TASK STATEMENT:
Copy out every one of these records word for word, with nothing changed.

Items in a dataset:
----------------

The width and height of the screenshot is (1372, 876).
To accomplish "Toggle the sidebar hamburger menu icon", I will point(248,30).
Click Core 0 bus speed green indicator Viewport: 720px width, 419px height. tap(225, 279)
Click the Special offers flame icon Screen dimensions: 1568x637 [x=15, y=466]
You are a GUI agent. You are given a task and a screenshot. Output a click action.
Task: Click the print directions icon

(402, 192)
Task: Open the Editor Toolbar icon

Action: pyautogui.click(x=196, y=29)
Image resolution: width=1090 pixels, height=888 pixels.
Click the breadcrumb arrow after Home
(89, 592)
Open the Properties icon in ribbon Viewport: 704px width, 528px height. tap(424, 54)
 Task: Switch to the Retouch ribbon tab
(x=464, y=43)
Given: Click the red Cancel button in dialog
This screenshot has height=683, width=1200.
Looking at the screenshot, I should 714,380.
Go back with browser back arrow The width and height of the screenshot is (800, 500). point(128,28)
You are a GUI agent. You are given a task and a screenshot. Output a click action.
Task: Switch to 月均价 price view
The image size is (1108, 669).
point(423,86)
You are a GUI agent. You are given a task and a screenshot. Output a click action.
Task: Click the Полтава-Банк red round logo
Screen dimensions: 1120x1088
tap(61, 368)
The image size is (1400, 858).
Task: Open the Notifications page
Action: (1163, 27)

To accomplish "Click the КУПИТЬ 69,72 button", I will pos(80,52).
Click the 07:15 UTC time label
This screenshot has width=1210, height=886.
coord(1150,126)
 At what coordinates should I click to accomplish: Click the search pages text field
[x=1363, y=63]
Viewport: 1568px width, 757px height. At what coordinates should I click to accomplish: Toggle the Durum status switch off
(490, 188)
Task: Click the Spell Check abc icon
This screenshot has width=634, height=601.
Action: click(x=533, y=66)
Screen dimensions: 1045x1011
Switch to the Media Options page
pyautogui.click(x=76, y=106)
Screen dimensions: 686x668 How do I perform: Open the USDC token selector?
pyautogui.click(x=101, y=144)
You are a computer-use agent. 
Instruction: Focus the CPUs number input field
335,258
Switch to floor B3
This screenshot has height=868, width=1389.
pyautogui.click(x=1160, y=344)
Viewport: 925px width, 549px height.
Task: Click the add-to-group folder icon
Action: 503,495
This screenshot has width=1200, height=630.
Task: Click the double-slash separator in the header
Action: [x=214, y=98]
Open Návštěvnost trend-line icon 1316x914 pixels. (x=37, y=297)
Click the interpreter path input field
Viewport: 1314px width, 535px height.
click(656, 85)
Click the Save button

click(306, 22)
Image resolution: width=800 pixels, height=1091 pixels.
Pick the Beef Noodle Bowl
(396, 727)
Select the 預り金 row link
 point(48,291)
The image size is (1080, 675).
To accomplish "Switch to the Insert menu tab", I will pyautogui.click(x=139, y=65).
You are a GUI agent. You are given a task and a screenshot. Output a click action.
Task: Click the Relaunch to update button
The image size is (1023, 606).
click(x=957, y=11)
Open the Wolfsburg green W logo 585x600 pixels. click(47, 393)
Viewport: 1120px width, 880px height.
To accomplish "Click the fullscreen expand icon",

----------------

FULL OUTPUT:
The width and height of the screenshot is (1372, 876).
To accomplish "Toggle the sidebar hamburger menu icon", I will point(248,30).
Click Core 0 bus speed green indicator Viewport: 720px width, 419px height. tap(225, 279)
Click the Special offers flame icon Screen dimensions: 1568x637 [x=15, y=466]
You are a GUI agent. You are given a task and a screenshot. Output a click action.
Task: Click the print directions icon

(402, 192)
Task: Open the Editor Toolbar icon

Action: pyautogui.click(x=196, y=29)
Image resolution: width=1090 pixels, height=888 pixels.
Click the breadcrumb arrow after Home
(89, 592)
Open the Properties icon in ribbon Viewport: 704px width, 528px height. tap(424, 54)
 Task: Switch to the Retouch ribbon tab
(x=464, y=43)
Given: Click the red Cancel button in dialog
This screenshot has height=683, width=1200.
Looking at the screenshot, I should 714,380.
Go back with browser back arrow The width and height of the screenshot is (800, 500). point(128,28)
You are a GUI agent. You are given a task and a screenshot. Output a click action.
Task: Switch to 月均价 price view
The image size is (1108, 669).
point(423,86)
You are a GUI agent. You are given a task and a screenshot. Output a click action.
Task: Click the Полтава-Банк red round logo
Screen dimensions: 1120x1088
tap(61, 368)
The image size is (1400, 858).
Task: Open the Notifications page
Action: (1163, 27)

To accomplish "Click the КУПИТЬ 69,72 button", I will pos(80,52).
Click the 07:15 UTC time label
This screenshot has width=1210, height=886.
coord(1150,126)
 At what coordinates should I click to accomplish: Click the search pages text field
[x=1363, y=63]
Viewport: 1568px width, 757px height. At what coordinates should I click to accomplish: Toggle the Durum status switch off
(490, 188)
Task: Click the Spell Check abc icon
This screenshot has width=634, height=601.
Action: click(x=533, y=66)
Screen dimensions: 1045x1011
Switch to the Media Options page
pyautogui.click(x=76, y=106)
Screen dimensions: 686x668 How do I perform: Open the USDC token selector?
pyautogui.click(x=101, y=144)
You are a computer-use agent. 
Instruction: Focus the CPUs number input field
335,258
Switch to floor B3
This screenshot has height=868, width=1389.
pyautogui.click(x=1160, y=344)
Viewport: 925px width, 549px height.
Task: Click the add-to-group folder icon
Action: 503,495
This screenshot has width=1200, height=630.
Task: Click the double-slash separator in the header
Action: [x=214, y=98]
Open Návštěvnost trend-line icon 1316x914 pixels. (x=37, y=297)
Click the interpreter path input field
Viewport: 1314px width, 535px height.
click(656, 85)
Click the Save button

click(306, 22)
Image resolution: width=800 pixels, height=1091 pixels.
Pick the Beef Noodle Bowl
(396, 727)
Select the 預り金 row link
 point(48,291)
The image size is (1080, 675).
To accomplish "Switch to the Insert menu tab", I will pyautogui.click(x=139, y=65).
You are a GUI agent. You are given a task and a screenshot. Output a click action.
Task: Click the Relaunch to update button
The image size is (1023, 606).
click(x=957, y=11)
Open the Wolfsburg green W logo 585x600 pixels. click(47, 393)
Viewport: 1120px width, 880px height.
To accomplish "Click the fullscreen expand icon",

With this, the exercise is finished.